Continuous glucose monitors provide one means of doing so. A sensor placed under the skin measures glucose levels and transmits the measurements to an external receiver. The Centers for Medicare & Medicaid Services, which administers Medicare for HHS, has taken different positions on whether these monitors are covered “durable medical equipment.” In 2017, CMS issued guidance concluding that Part B does not generally cover these monitors. J.A. 693–95. But in 2021, CMS promulgated a rule extending Part B coverage to continuous glucose monitors with a dedicated receiver. 86 Fed. Reg. 73,860 (Dec. 28, 2021). In 2022, CMS rescinded the 2017 guidance and instructed administrative adjudicators to apply the rule to all outstanding reimbursement claims. J.A. 587.

C

Lewis and Sargent are diabetics and Medicare beneficiaries. They sought reimbursement for their continuous glucose monitors and related supplies from 2015 to 2017. After HHS denied reimbursement, Lewis and Sargent timely pursued judicial review of the denials. They also moved to represent a class of “[a]ll persons who submitted claims for coverage of [continuous glucose monitor] equipment or supplies whose claims were denied (and not later reversed on appeal) since December 13, 2012”—regardless of whether these individuals had exhausted administrative remedies or timely sought judicial review.
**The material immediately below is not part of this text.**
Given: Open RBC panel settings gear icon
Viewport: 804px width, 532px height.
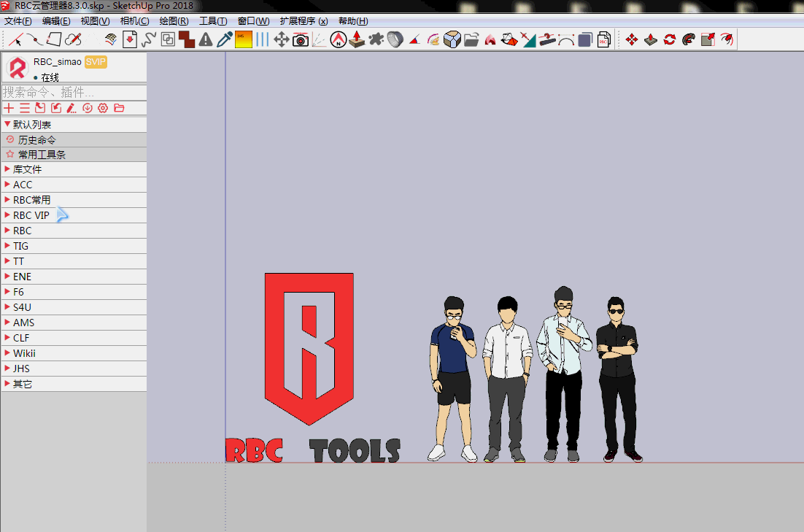Looking at the screenshot, I should (103, 108).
J.A. 48. 4 The district court denied Lewis and Sargent’s motion for class certification. The court noted that the claims of most putative class members were unexhausted, untimely, or both. J.A. 538–39. It then concluded that neither waiver of the exhaustion requirement nor equitable tolling of the limitations period would be appropriate. Id. at 539–45. The court therefore excluded individuals with unexhausted or untimely claims, which reduced the putative class to seventeen individuals. Id. at 549. Then, the court held that this group was too small to meet the numerosity requirement for class certification. Id. at 550.
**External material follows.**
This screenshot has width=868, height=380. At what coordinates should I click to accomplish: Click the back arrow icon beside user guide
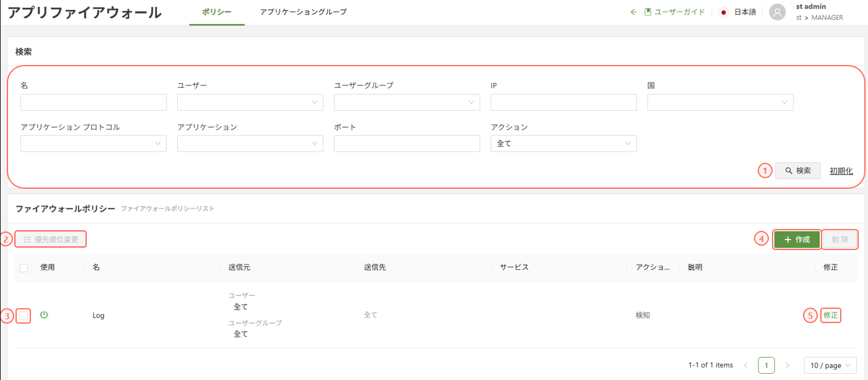(x=633, y=12)
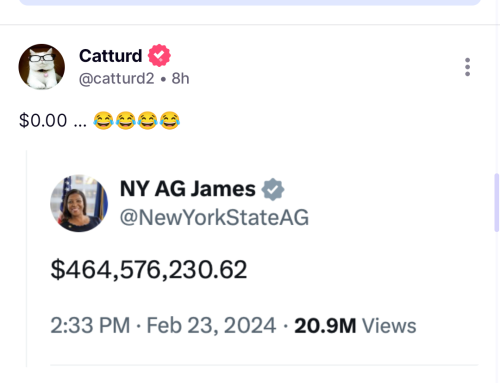Open the @catturd2 handle link
The image size is (500, 383).
click(x=116, y=79)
After CMS issued its 2022 guidance, HHS moved for partial judgment in Lewis and Sargent’s favor. Over their objection, the district court granted the motion, set aside the denials of Lewis and Sargent’s claims, declared that continuous glucose monitors and their related supplies are durable medical equipment, and dismissed Lewis and Sargent’s other claims as moot. J.A. 625–26. Lewis and Sargent then appealed.

II

On appeal, Lewis and Sargent do not challenge any aspect of their favorable merits judgment. Instead, they challenge only the denial of their motion for class certification.

The government does not question our jurisdiction. But “federal courts have an independent obligation to ensure that they do not exceed the scope of their jurisdiction” and “must raise and decide jurisdictional questions that the parties either overlook or elect not to press.” Henderson ex rel. Henderson v. Shinseki, 562 U.S. 428, 434 (2011). In particular, federal courts of appeals lack jurisdiction if the appellant has not shown standing to pursue the appeal. See, e.g., West Virginia v. EPA, 597 U.S. 697, 718 (2022); Hollingsworth v. Perry, 570 5 U.S. 693, 715 (2013). Considering the issue on our own, we hold that Lewis and Sargent lack appellate standing.
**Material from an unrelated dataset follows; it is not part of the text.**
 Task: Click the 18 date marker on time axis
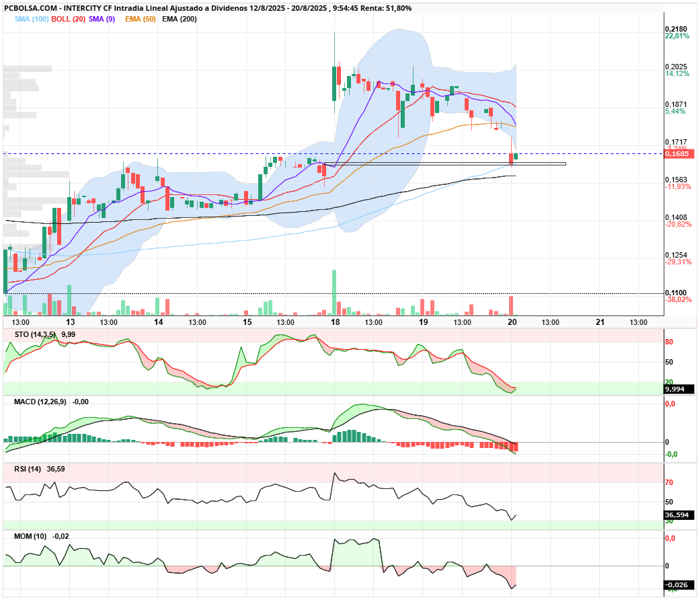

Article III limits the judicial power of the United States to resolving “Cases” or “Controversies.” U.S. Const. Art. III, § 2. “Article III denies federal courts the power to decide questions that cannot affect the rights of litigants in the case before them, and confines them to resolving real and substantial controversies admitting of specific relief through a decree of a conclusive character.” Lewis v. Cont’l Bank Corp., 494 U.S. 472, 477 (1990) (cleaned up). To this end, any party invoking a federal court’s jurisdiction must prove its “standing.” Lujan v. Defs. of Wildlife, 504 U.S. 555, 561 (1992). In a federal district court, “a plaintiff must show (i) that he suffered an injury in fact that is concrete, particularized, and actual or imminent; (ii) that the injury was likely caused by the defendant; and (iii) that the injury would likely be redressed by judicial relief.” TransUnion LLC v. Ramirez, 594 U.S. 413, 423 (2021). Similarly, in a federal appellate court, an appellant must show a concrete and particularized injury “fairly traceable to the judgment below” and likely to be redressed by a favorable ruling on appeal. West Virginia, 597 U.S. at 718.

In Deposit Guaranty National Bank v.